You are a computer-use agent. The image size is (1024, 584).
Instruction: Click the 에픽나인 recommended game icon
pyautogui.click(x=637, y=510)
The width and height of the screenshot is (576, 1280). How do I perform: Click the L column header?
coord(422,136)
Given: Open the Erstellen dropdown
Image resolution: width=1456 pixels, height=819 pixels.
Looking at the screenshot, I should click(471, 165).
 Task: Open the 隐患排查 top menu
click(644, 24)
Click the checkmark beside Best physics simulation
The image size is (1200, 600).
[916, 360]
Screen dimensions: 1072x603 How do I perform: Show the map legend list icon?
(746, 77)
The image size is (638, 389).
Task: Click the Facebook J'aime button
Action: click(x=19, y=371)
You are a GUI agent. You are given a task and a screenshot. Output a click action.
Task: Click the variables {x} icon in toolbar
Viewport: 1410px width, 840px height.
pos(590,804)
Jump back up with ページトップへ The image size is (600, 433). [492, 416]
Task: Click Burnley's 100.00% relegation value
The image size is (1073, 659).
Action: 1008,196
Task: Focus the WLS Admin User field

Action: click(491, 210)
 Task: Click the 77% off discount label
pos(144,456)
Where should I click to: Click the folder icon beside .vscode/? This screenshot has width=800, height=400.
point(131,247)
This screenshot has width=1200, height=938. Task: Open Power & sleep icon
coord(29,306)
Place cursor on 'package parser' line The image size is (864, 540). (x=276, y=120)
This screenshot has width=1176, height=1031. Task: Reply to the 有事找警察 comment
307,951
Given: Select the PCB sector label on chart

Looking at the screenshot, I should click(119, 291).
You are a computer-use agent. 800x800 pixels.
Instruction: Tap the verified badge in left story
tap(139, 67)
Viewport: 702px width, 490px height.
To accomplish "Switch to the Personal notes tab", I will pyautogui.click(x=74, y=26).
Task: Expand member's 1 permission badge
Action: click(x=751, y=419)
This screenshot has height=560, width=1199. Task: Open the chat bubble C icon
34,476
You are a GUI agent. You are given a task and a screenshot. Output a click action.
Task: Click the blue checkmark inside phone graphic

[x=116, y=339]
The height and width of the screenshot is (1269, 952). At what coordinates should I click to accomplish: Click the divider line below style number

What this task involves
Please reproduce the closing stretch of the records, from the line with "You are a computer-use agent. 800x800 pixels." through the last line, exactly as it stands.

Written solution
You are a computer-use agent. 800x800 pixels.
Instruction: Tap the verified badge in left story
tap(139, 67)
Viewport: 702px width, 490px height.
To accomplish "Switch to the Personal notes tab", I will pyautogui.click(x=74, y=26).
Task: Expand member's 1 permission badge
Action: click(x=751, y=419)
This screenshot has height=560, width=1199. Task: Open the chat bubble C icon
34,476
You are a GUI agent. You are given a task and a screenshot. Output a click action.
Task: Click the blue checkmark inside phone graphic

[x=116, y=339]
The height and width of the screenshot is (1269, 952). At what coordinates should I click to accomplish: Click the divider line below style number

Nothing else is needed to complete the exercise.